Input data »

..............................

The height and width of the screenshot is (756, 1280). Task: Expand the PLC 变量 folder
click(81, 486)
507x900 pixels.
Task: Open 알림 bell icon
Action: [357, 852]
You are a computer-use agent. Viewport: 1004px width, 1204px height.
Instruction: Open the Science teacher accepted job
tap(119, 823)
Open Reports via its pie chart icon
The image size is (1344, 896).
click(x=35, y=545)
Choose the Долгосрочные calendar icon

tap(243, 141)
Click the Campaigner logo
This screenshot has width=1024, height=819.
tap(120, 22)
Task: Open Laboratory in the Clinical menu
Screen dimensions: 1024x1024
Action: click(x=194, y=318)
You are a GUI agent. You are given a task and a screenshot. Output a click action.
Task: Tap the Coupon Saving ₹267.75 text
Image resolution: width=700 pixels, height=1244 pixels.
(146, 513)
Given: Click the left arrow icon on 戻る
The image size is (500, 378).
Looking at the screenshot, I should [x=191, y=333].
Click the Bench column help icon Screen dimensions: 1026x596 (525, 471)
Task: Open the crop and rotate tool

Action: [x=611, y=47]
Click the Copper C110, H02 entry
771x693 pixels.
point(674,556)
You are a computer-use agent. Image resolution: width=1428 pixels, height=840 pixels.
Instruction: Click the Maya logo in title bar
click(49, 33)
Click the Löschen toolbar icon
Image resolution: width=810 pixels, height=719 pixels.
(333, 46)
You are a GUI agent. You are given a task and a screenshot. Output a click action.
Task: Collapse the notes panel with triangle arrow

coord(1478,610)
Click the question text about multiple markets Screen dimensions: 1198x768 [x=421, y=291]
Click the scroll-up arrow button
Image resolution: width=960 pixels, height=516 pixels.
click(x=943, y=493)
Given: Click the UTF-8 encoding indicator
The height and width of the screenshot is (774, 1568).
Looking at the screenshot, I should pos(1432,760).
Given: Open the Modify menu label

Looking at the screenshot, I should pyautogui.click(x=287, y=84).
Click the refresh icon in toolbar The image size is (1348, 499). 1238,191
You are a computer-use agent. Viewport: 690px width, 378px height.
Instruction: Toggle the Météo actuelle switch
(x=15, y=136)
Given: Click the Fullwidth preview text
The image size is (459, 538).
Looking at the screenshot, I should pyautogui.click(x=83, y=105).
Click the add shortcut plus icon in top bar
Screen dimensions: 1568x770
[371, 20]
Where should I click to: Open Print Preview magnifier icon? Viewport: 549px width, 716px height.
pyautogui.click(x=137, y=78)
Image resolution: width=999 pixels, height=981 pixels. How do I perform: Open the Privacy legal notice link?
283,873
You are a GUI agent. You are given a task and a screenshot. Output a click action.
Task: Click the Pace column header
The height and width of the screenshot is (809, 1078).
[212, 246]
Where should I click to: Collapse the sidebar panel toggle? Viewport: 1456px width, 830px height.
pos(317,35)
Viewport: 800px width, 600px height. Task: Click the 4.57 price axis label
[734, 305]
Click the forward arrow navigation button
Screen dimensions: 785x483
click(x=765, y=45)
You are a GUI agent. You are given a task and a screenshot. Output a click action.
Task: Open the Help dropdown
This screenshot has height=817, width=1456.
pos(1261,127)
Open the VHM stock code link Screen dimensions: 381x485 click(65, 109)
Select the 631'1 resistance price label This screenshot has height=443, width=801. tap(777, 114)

..............................

Directions for this task »
Lines of the listing above that contain the word "computer" should all be returned.

Written answer »
You are a computer-use agent. Viewport: 1004px width, 1204px height.
You are a computer-use agent. Image resolution: width=1428 pixels, height=840 pixels.
You are a computer-use agent. Viewport: 690px width, 378px height.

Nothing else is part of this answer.